In February, the Administration further restricted leasing in Alaska. A year after being ordered to do so by a federal court, in April, the Administration opened 144,400 acres for exploration, just 20 percent of the acreage initially offered, but raised its royalty by 50 percent. Two weeks ago, the Administration argued in federal court in favor of a ban on new oil and gas leasing.

The Administration is succeeding at its goal of destroying the fossil fuel industry. Refineries are running at 94.2 percent of capacity, the highest level since 2019, though total capacity has dropped because of the projected decline in demand, increased regulation, and conversion of refineries to process biofuels. Daily U.S. oil production has fallen from 12.3 million barrels in 2019 to about 11.9 million today, and the U.S. is now a net oil importer, as investments and permits for new drilling stall.

Biden’s approach to reducing U.S. energy prices—a significant contributor to overall inflation —combines silly, symbolic acts and tantrums, ranging from trashing the oil industry and demanding it do the Administration’s bidding without relief from draconian regulations or any expectation of future returns, to going hat in hand to ask Saudi Arabia and enemies such as Iran and Venezuela to solve the shortfall, demanding that mom and pop gasoline stations that make less than 1.5% on gasoline sales further cut their margins as a patriotic duty, selling down the nation’s strategic energy reserves, and proposing a 90-day holiday on the federal gas tax of 18 cents per gallon.

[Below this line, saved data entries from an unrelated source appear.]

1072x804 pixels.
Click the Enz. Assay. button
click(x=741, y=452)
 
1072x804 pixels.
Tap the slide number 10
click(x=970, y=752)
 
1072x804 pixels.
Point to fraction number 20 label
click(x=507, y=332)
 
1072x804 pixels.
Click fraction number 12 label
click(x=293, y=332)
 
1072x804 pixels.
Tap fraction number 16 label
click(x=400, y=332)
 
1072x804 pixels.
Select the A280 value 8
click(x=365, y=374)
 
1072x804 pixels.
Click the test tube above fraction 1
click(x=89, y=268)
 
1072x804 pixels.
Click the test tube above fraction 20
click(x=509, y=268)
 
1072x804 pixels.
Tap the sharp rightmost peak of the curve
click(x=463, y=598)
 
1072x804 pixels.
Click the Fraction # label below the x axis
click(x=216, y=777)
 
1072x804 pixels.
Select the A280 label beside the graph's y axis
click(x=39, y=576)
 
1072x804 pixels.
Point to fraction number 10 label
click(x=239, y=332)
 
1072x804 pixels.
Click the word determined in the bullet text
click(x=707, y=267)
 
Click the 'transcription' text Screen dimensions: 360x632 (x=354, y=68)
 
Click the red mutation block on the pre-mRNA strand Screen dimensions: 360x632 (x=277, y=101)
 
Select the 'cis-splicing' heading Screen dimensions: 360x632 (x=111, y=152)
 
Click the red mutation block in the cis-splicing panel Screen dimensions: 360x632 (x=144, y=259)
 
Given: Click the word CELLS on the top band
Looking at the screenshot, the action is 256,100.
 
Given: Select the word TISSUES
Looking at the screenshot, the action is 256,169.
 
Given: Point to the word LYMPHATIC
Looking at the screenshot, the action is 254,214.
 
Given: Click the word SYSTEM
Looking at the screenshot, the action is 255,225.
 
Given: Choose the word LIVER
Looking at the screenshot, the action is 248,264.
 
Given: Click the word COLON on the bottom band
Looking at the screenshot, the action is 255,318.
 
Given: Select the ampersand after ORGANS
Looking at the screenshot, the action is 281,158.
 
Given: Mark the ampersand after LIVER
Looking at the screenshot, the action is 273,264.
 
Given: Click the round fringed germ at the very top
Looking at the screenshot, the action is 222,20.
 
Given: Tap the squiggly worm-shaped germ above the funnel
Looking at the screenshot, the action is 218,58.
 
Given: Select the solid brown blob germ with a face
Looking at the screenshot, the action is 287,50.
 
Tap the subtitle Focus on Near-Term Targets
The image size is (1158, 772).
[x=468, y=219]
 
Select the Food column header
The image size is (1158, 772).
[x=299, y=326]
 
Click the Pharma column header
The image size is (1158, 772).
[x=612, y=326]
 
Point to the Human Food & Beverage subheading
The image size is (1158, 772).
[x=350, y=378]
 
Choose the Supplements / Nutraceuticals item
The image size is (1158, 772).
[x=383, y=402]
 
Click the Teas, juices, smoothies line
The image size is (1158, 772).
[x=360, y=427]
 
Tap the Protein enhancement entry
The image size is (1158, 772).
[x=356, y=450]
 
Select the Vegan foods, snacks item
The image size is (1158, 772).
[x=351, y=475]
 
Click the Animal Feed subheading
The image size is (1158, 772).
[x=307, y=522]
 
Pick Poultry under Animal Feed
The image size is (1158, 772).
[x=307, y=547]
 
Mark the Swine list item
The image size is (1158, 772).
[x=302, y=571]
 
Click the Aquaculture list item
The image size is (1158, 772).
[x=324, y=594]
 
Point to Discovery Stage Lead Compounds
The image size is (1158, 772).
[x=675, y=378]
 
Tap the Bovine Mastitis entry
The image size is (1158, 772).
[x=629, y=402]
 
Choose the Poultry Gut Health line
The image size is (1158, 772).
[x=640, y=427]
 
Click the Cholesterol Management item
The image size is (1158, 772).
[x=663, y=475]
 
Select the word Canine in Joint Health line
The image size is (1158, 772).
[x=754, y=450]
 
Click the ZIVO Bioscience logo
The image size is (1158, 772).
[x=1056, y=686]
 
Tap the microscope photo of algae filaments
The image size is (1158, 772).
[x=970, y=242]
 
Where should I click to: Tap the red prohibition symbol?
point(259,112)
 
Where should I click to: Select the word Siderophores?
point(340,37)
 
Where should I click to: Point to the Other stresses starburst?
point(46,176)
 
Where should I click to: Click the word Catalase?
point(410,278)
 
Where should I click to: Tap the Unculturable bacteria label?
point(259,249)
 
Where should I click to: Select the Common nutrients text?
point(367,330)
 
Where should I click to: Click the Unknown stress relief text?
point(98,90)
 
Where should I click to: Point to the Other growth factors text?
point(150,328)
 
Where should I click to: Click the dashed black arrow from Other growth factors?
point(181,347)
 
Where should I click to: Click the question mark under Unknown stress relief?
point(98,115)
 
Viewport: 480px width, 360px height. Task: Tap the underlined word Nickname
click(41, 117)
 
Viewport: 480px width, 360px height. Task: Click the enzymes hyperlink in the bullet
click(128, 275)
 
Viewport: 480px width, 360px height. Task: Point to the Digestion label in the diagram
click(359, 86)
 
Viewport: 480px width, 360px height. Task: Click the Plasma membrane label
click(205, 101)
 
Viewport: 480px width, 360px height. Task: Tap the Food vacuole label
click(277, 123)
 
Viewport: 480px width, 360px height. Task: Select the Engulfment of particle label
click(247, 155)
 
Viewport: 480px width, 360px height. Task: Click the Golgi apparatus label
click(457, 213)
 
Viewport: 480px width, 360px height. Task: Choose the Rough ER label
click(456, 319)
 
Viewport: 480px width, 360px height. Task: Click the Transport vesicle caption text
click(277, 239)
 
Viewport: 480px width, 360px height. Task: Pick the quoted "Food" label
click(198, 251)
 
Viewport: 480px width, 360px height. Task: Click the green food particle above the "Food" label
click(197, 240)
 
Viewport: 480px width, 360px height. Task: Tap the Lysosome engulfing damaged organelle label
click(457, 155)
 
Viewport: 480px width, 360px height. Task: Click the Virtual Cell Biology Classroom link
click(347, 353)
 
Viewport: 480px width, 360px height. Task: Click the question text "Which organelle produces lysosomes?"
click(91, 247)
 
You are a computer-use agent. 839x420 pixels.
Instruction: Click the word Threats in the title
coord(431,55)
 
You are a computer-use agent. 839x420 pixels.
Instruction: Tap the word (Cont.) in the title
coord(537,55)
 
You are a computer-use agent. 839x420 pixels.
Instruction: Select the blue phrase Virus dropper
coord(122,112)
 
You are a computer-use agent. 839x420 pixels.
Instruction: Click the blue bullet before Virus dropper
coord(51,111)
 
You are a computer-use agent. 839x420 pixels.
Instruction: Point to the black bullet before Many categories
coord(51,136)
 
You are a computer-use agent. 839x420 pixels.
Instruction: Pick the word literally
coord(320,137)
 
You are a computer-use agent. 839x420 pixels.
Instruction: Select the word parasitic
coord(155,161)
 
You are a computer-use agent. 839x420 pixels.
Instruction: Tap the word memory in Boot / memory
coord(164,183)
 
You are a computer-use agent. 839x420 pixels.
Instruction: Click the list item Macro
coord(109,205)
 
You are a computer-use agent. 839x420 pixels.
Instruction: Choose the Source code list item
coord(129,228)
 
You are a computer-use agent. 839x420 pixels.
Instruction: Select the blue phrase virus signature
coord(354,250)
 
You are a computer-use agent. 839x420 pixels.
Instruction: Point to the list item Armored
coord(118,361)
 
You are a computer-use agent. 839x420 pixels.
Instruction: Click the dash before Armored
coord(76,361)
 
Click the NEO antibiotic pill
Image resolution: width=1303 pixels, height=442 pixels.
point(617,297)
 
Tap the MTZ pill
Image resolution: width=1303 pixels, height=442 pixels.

Businesses do not make investments if they do not expect to show strong, risk-adjusted, after-tax returns on a present value basis. Few businesses would spend billions to expand capacity under a regime that has made clear the business case is terminal, and the prognosis is perhaps a decade.

While it is true that the unemployment rate is low, that is partially because the labor force has contracted. The labor force participation rate was 63.5 percent in January 2020, before dropping to 60.2 percent in April 2020, and partially recovering to 62.3 percent in May. If participation had fully recovered, the unemployment rate would be at least a point above its May level of 3.6 percent. There is already some indication that the job market is softening, with the Wall Street Journal reporting an uptick of job offers being rescinded in a several different industries. May’s job gains were the smallest since April 2021. With higher interest rates and corporate borrowing costs, inflation-adjusted wages dropping, and massive immigration, I expect the unemployment rate to increase, and the participation rate to decline.

Using an idiosyncratic model, the New York Fed projects a low probability of recession through May 2023. As left-leaning Politico admitted, most other analysts believe a recession is already here, or close at hand. Eight out of the nine times since 1961 that the Fed used a series of interest rate increases to fight inflation, the U.S. went into recession.

The Fed is rightly committed to bringing down inflation, which is an insidious tax on all Americans, and particularly burdensome for the middle class and poor. Inevitably, inflation and the Fed’s actions will increase unemployment. Combined with the other factors discussed above, it will be difficult to avoid a recession, if we are not already in one.

Conversely, it will be extraordinarily difficult to reduce inflation, or avoid further slowdowns in the economy, if the Administration continues to stick its head into progressive quicksand. To bring down energy costs, and inflation, we must increase U.S. fossil fuel drilling, production, and refining, and the Administration must encourage the long-term economic certainty that supports the investments to do so. The government must end its spending spree and reduce the GDP-debt ratio; ease up on business regulation to foster and support investments; support a capitalist system based on profits and merit, not race or gender identity; and put American business interests ahead of progressive, globalist concessions. If the Administration could just look at most of its decisions to date, and now do the opposite, the dislocations might be mild and short-lived. Based on the last 18 months, the chances of that happening are slim.